THE TASK> A stretch of the entries below is to be set down exactly, running from the line with "At what coordinates should I click to accomplish: Click" through the line with "Viewport: 703px width, 343px height.", both included, and no other line.

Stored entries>
+++

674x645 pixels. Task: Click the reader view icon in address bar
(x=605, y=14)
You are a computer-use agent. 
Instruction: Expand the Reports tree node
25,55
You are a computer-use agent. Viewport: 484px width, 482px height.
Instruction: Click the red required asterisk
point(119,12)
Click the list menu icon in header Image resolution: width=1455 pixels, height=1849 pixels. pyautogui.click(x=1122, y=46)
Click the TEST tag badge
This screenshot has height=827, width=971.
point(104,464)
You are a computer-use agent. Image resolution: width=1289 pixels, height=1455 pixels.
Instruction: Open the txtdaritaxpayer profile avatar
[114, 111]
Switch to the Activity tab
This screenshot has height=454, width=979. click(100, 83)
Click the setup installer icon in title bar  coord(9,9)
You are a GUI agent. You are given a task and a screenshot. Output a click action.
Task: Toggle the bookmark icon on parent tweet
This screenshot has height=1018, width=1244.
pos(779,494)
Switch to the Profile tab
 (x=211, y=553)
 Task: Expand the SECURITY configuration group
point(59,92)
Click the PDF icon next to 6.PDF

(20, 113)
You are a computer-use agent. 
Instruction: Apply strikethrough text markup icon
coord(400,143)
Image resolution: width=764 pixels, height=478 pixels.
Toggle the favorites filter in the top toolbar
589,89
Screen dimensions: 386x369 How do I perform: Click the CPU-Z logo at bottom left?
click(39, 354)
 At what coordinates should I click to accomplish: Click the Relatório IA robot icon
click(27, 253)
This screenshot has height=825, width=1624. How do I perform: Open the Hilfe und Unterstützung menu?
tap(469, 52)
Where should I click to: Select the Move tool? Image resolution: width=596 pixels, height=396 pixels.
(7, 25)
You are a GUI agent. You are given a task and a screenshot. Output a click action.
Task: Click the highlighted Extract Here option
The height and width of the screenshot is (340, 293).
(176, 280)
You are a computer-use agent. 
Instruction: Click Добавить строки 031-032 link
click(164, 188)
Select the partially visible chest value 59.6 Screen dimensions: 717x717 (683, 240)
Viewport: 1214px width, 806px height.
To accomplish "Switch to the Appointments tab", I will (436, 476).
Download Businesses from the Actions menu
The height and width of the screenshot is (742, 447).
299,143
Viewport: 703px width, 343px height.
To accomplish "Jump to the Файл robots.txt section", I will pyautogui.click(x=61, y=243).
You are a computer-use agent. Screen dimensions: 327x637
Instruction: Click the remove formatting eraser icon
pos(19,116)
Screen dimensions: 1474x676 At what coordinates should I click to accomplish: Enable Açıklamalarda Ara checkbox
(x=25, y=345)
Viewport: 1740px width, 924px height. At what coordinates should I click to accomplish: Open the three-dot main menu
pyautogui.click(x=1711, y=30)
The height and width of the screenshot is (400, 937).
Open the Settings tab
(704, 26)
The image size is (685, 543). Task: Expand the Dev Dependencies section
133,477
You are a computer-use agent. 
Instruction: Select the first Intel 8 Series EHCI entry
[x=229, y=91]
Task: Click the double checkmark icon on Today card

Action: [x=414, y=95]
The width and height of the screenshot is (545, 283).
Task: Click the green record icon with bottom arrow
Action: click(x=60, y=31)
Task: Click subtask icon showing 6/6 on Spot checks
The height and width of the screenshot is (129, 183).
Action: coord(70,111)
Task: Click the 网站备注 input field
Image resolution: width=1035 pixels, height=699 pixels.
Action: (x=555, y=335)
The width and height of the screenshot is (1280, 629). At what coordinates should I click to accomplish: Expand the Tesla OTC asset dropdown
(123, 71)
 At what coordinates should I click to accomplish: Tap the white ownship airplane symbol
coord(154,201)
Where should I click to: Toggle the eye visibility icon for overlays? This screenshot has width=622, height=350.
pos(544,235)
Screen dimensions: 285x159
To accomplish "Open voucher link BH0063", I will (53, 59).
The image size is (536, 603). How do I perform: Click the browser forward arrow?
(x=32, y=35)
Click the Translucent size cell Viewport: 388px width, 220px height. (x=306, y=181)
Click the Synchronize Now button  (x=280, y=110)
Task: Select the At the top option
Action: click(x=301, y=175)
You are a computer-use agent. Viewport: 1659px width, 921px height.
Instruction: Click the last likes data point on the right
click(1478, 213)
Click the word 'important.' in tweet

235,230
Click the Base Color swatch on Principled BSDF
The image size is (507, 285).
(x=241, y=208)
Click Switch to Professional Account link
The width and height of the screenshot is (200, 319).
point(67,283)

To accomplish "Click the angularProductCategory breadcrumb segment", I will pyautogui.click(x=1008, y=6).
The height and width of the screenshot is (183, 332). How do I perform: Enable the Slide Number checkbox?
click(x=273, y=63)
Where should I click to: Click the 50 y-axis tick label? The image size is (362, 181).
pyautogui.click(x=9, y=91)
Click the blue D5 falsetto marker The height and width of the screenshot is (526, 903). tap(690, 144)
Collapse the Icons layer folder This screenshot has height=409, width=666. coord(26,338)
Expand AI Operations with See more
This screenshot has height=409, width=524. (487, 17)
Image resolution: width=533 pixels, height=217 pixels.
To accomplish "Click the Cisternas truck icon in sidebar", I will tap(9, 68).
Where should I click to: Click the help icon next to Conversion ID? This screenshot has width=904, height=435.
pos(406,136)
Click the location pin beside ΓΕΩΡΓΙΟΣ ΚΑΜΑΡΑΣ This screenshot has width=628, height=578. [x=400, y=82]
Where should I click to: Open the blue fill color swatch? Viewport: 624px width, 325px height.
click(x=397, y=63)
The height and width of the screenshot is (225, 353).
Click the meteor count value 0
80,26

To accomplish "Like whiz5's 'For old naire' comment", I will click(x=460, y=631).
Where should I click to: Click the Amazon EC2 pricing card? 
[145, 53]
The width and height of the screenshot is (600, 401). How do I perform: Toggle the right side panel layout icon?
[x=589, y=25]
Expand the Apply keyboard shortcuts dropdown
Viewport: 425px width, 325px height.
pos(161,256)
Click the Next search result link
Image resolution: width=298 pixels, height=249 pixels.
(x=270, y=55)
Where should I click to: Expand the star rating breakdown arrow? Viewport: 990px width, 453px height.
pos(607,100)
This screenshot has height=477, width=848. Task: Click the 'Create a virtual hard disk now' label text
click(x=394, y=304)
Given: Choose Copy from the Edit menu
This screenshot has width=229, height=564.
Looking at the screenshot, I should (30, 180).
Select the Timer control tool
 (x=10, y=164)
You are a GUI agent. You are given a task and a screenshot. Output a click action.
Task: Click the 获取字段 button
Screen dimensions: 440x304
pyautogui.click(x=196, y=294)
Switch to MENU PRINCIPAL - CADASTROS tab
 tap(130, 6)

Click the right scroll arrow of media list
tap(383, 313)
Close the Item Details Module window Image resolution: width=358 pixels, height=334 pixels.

+++

ANSWER TO THIS TASK>
 At what coordinates should I click to accomplish: Click the Relatório IA robot icon
click(27, 253)
This screenshot has height=825, width=1624. How do I perform: Open the Hilfe und Unterstützung menu?
tap(469, 52)
Where should I click to: Select the Move tool? Image resolution: width=596 pixels, height=396 pixels.
(7, 25)
You are a GUI agent. You are given a task and a screenshot. Output a click action.
Task: Click the highlighted Extract Here option
The height and width of the screenshot is (340, 293).
(176, 280)
You are a computer-use agent. 
Instruction: Click Добавить строки 031-032 link
click(164, 188)
Select the partially visible chest value 59.6 Screen dimensions: 717x717 (683, 240)
Viewport: 1214px width, 806px height.
To accomplish "Switch to the Appointments tab", I will (436, 476).
Download Businesses from the Actions menu
The height and width of the screenshot is (742, 447).
299,143
Viewport: 703px width, 343px height.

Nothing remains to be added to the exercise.